> **Exercise requirements**
Copy out the following lines exactly as they appear.

> **Data extract**

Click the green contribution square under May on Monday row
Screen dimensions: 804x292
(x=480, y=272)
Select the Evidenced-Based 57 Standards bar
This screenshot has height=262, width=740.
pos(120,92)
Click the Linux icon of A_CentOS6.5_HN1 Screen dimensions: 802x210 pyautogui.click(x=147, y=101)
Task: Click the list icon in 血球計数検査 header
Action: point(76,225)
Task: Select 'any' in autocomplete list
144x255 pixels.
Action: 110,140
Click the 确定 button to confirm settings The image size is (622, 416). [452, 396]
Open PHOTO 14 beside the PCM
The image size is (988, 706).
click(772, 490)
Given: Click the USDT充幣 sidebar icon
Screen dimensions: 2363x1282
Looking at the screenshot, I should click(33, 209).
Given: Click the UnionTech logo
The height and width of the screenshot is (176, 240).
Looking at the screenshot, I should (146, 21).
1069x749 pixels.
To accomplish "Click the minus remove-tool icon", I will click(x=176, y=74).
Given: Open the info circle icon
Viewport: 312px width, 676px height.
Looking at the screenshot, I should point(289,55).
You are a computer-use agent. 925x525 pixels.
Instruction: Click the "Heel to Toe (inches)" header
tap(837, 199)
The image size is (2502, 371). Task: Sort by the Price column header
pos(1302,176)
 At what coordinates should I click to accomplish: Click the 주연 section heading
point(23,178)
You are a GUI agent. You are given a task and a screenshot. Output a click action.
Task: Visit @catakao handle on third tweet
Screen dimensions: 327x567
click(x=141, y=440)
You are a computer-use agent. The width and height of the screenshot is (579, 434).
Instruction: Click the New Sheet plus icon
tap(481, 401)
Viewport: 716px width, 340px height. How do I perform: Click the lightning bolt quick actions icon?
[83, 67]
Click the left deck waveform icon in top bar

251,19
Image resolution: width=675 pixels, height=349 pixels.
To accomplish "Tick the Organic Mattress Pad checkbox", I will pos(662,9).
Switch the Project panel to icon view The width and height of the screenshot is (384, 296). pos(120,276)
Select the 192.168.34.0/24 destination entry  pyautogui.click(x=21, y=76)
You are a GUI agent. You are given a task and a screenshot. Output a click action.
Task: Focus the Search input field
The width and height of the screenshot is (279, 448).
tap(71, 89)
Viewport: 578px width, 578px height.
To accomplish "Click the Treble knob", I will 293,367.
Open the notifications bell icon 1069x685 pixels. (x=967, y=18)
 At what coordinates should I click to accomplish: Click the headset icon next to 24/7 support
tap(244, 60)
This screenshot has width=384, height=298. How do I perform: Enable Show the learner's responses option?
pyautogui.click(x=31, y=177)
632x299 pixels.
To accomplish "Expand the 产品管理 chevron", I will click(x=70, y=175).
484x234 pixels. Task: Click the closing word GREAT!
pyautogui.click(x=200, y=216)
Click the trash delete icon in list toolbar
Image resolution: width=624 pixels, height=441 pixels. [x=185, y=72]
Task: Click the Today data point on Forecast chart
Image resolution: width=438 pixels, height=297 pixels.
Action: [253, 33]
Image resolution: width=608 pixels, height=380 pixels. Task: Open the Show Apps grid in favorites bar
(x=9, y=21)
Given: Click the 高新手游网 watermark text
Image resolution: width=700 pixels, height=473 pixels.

> **Task output**
Click the green contribution square under May on Monday row
Screen dimensions: 804x292
(x=480, y=272)
Select the Evidenced-Based 57 Standards bar
This screenshot has height=262, width=740.
pos(120,92)
Click the Linux icon of A_CentOS6.5_HN1 Screen dimensions: 802x210 pyautogui.click(x=147, y=101)
Task: Click the list icon in 血球計数検査 header
Action: point(76,225)
Task: Select 'any' in autocomplete list
144x255 pixels.
Action: 110,140
Click the 确定 button to confirm settings The image size is (622, 416). [452, 396]
Open PHOTO 14 beside the PCM
The image size is (988, 706).
click(772, 490)
Given: Click the USDT充幣 sidebar icon
Screen dimensions: 2363x1282
Looking at the screenshot, I should click(33, 209).
Given: Click the UnionTech logo
The height and width of the screenshot is (176, 240).
Looking at the screenshot, I should (146, 21).
1069x749 pixels.
To accomplish "Click the minus remove-tool icon", I will click(x=176, y=74).
Given: Open the info circle icon
Viewport: 312px width, 676px height.
Looking at the screenshot, I should point(289,55).
You are a computer-use agent. 925x525 pixels.
Instruction: Click the "Heel to Toe (inches)" header
tap(837, 199)
The image size is (2502, 371). Task: Sort by the Price column header
pos(1302,176)
 At what coordinates should I click to accomplish: Click the 주연 section heading
point(23,178)
You are a GUI agent. You are given a task and a screenshot. Output a click action.
Task: Visit @catakao handle on third tweet
Screen dimensions: 327x567
click(x=141, y=440)
You are a computer-use agent. The width and height of the screenshot is (579, 434).
Instruction: Click the New Sheet plus icon
tap(481, 401)
Viewport: 716px width, 340px height. How do I perform: Click the lightning bolt quick actions icon?
[83, 67]
Click the left deck waveform icon in top bar

251,19
Image resolution: width=675 pixels, height=349 pixels.
To accomplish "Tick the Organic Mattress Pad checkbox", I will pos(662,9).
Switch the Project panel to icon view The width and height of the screenshot is (384, 296). pos(120,276)
Select the 192.168.34.0/24 destination entry  pyautogui.click(x=21, y=76)
You are a GUI agent. You are given a task and a screenshot. Output a click action.
Task: Focus the Search input field
The width and height of the screenshot is (279, 448).
tap(71, 89)
Viewport: 578px width, 578px height.
To accomplish "Click the Treble knob", I will 293,367.
Open the notifications bell icon 1069x685 pixels. (x=967, y=18)
 At what coordinates should I click to accomplish: Click the headset icon next to 24/7 support
tap(244, 60)
This screenshot has width=384, height=298. How do I perform: Enable Show the learner's responses option?
pyautogui.click(x=31, y=177)
632x299 pixels.
To accomplish "Expand the 产品管理 chevron", I will click(x=70, y=175).
484x234 pixels. Task: Click the closing word GREAT!
pyautogui.click(x=200, y=216)
Click the trash delete icon in list toolbar
Image resolution: width=624 pixels, height=441 pixels. [x=185, y=72]
Task: Click the Today data point on Forecast chart
Image resolution: width=438 pixels, height=297 pixels.
Action: [253, 33]
Image resolution: width=608 pixels, height=380 pixels. Task: Open the Show Apps grid in favorites bar
(x=9, y=21)
Given: Click the 高新手游网 watermark text
Image resolution: width=700 pixels, height=473 pixels.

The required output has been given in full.